There are certain classes of evacuees who automatically are denied leave: one -- those who have asked to be repatriated or expatriated to Japan, two -- Shinto priests, three -- American citizens who have refused to swear allegiance to the United States, and four -- those who have been denied leave once because of bad records. At the same time, there are thousands whose records show no reason why they should not be permitted to leave the centers.
The main point I want to make concerning the granting of leave to evacuees is this: the War Relocation Authority is exerting all proper precautions for the national security -- and at the same time is providing the means for loyal American citizens and law-abiding aliens to take their place in the national life and enjoy the freedoms which are assured by the Constitution.
The War Relocation Authority recognized that the foremost task before the people of this country is to win the war. This means concentrating on fighting the enemy -- rather than fighting among ourselves -- and using all our available manpower where it can do the most good.

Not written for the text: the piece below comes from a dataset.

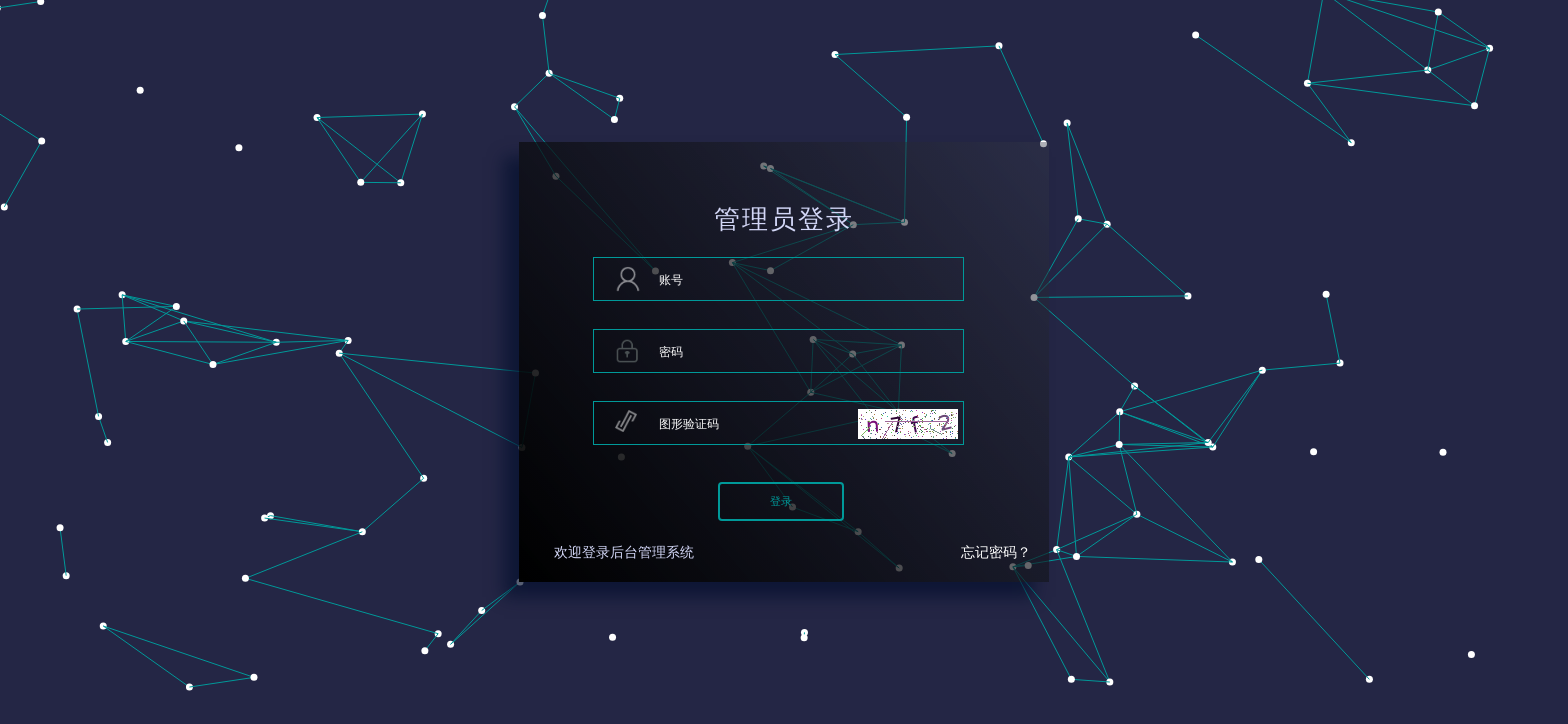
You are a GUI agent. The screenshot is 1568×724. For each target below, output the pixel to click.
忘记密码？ (996, 552)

We have faith in the American democratic way of life, with equal rights, privileges, and responsibilities for all, regardless of race, creed, or national origin.
We assume that the great majority of the people of Japanese ancestry now in this country will stay here during the war and afterwards.
We have confidence in the ability of the armed forces to wage the war, and of the authorized intelligence agencies of the Government to give proper surveillance to all suspected or potential enemies within our country.
We believe that it is possible to distinguish between the loyal and the disloyal people of Japanese ancestry, as well as with other national or racial groups, to a degree which will insure the national security.
We believe loyalty grows and sustains itself only when it is given a chance. It cannot flourish in an atmosphere of suspicion and discrimination.
Let me repeat -- the manner in which the WRA conducts its program is of concern to all the people in the U. S. And it has a significance which goes far beyond the boundaries of this country. Our actions are being watched in Japan, where thousands of American soldiers and civilians are held as prisoners or internees; undoubtedly they are being watched in China, India, Burma and other countries whose collaboration is necessary if we are to defeat our enemies surely and quickly. These countries are watching our actions to see if we mean what we say when we talk about racial equality.
So it is important that we all approach this problem sanely and calmly, without racial emotion or hysteria. As I have said before, let's not handle this problem as Hitler would handle it in Nazi Germany, or as Tojo would approach it in Japan. Let's do it the American way.